Tento imaginar o que se passa.
Portanto, eles foram ao cinema e depois
vieram para casa dele e depois eu telefonei e depois ela foi‑se embora e ele
tornou a ligar para mim e discutimos e depois eu liguei‑lhe mais duas vezes mas
ele tinha saído para tomar uma cerveja (diz ele) e depois eu meti‑me no carro
para vir cá e entretanto ele voltara de comprar a cerveja e ela voltara também
e estava com ele lá dentro e por isso nós estávamos os dois a falar diante das
portas da garagem. Mas qual é a verdade?
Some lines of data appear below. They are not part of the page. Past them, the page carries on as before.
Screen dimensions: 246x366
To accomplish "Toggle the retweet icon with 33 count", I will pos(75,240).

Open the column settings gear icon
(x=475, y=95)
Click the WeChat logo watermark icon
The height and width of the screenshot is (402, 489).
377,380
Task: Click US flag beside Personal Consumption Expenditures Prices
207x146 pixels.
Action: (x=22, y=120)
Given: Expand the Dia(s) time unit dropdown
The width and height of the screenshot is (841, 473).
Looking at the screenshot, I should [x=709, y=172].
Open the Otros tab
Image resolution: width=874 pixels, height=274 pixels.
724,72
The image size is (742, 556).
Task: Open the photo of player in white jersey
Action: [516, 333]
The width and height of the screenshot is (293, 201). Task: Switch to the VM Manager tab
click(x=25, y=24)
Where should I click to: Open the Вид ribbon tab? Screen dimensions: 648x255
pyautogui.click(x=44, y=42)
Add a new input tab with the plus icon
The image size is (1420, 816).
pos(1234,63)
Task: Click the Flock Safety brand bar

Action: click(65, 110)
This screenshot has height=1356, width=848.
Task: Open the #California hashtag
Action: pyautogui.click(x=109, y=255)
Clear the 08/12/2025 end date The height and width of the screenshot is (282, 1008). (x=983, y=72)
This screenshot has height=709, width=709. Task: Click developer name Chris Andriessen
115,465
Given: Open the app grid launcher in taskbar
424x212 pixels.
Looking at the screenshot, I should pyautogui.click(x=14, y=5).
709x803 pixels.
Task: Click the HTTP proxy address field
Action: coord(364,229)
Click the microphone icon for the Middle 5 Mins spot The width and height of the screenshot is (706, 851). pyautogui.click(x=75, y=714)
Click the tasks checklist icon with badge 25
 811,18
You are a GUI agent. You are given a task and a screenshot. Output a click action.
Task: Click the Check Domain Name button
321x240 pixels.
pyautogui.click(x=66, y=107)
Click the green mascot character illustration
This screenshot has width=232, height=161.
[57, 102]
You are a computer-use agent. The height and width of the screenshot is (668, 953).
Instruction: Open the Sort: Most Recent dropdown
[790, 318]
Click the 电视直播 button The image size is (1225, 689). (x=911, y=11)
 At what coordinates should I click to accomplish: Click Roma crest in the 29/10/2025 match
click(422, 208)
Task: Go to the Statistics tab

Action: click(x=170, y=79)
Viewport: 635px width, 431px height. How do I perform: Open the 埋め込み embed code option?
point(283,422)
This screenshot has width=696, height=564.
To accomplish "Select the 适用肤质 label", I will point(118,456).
Poderiam ele e ela ter realmente
voltado naquele curto intervalo entre o meu último telefonema e o momento em
que aqui cheguei? Ou a verdade é que realmente, enquanto ele me telefonava, ela
ficou à espera cá fora ou na garagem dele ou no automóvel dela e depois ele a
levou para dentro outra vez, e deixou o telefone tocar sem o atender quando lhe
liguei uma segunda e uma terceira vez, porque estava farto de mim e da nossa
discussão? Ou talvez ele a tenha levado para casa e saído depois para comprar
uma cerveja enquanto ela ficava à espera e ouvia o telefone tocar? Esta última
hipótese é a menos provável. Seja como for, não acredito que ele tenha saído
para ir comprar uma cerveja.
O fato de ele não me dizer sempre a
verdade faz‑me duvidar da verdade do que ele em certas alturas me diz, e então
tento descobrir pelos meus próprios meios se é verdade ou não o que ele me está
a dizer, e algumas vezes sei que não é verdade, outras vezes não sei e nunca
saberei, e outras ainda, só porque ele não para de me dizer, convenço‑me de que
é verdade, porque não acredito que ele seja capaz de repetir tão constantemente
uma mentira. Talvez a verdade não conte, mas eu quero saber, quanto mais não
seja para esclarecer questões como a de saber se ele está ou não furioso
comigo; e, se sim, a que ponto; se ainda a ama ou não; e, se sim, a que ponto;
se me ama ou não; e a que ponto; e a que ponto é capaz de me enganar em atos, e
depois dos atos, ao contá‑los.
(Lydia
Davis, in Contos Completos. Tradução: Manuel Resende, Miguel Serras Pereira. Ed
Relógio D’água)
Sobre a autora:
Lydia Davis é escritora e tradutora norte-americana. Vencedora do French-American Foundation Translation Prize de 2003 por sua tradução de No caminho de Swann, de Marcel Proust, foi nomeada Chevalier da Ordem das Artes e das Letras pelo governo francês por sua obra de ficção e tradução. É autora do romance The end of history e de quatro volumes de contos, incluindo Varieties of disturbance, finalista do National Book Award de 2007. Vive em Albany, Nova York.